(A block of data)
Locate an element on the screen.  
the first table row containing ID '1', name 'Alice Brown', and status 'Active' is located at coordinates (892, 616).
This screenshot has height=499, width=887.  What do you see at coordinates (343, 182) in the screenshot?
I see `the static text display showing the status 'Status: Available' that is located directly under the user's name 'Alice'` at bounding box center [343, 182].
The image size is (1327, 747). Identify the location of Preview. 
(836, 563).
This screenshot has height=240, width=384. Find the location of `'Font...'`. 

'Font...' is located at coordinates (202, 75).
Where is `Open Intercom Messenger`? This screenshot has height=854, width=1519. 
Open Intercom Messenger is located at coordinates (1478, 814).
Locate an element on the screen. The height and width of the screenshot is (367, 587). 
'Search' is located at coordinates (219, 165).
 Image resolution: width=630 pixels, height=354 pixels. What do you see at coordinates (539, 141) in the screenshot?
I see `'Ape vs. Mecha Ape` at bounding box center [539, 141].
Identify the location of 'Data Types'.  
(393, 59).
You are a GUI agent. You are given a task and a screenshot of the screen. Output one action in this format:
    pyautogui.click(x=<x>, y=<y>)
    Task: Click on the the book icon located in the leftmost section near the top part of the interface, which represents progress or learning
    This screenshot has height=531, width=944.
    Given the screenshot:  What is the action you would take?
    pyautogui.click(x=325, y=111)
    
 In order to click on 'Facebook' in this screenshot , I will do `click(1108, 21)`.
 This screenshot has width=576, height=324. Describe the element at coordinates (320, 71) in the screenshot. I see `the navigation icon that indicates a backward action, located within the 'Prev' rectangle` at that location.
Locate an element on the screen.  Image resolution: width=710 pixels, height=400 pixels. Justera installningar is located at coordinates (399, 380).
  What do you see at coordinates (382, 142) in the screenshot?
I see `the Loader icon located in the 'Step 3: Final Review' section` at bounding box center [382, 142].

**INSTRUCTIONS TO FOLLOW**
Please copy the lines of the material verbatim, starting at the line with "This screenshot has height=240, width=384." and continuing through the last line of the material.

**EXPECTED ANSWER**
This screenshot has height=240, width=384. Find the location of `'Font...'`. 

'Font...' is located at coordinates (202, 75).
Where is `Open Intercom Messenger`? This screenshot has height=854, width=1519. 
Open Intercom Messenger is located at coordinates (1478, 814).
Locate an element on the screen. The height and width of the screenshot is (367, 587). 
'Search' is located at coordinates (219, 165).
 Image resolution: width=630 pixels, height=354 pixels. What do you see at coordinates (539, 141) in the screenshot?
I see `'Ape vs. Mecha Ape` at bounding box center [539, 141].
Identify the location of 'Data Types'.  
(393, 59).
You are a GUI agent. You are given a task and a screenshot of the screen. Output one action in this format:
    pyautogui.click(x=<x>, y=<y>)
    Task: Click on the the book icon located in the leftmost section near the top part of the interface, which represents progress or learning
    This screenshot has height=531, width=944.
    Given the screenshot:  What is the action you would take?
    pyautogui.click(x=325, y=111)
    
 In order to click on 'Facebook' in this screenshot , I will do `click(1108, 21)`.
 This screenshot has width=576, height=324. Describe the element at coordinates (320, 71) in the screenshot. I see `the navigation icon that indicates a backward action, located within the 'Prev' rectangle` at that location.
Locate an element on the screen.  Image resolution: width=710 pixels, height=400 pixels. Justera installningar is located at coordinates (399, 380).
  What do you see at coordinates (382, 142) in the screenshot?
I see `the Loader icon located in the 'Step 3: Final Review' section` at bounding box center [382, 142].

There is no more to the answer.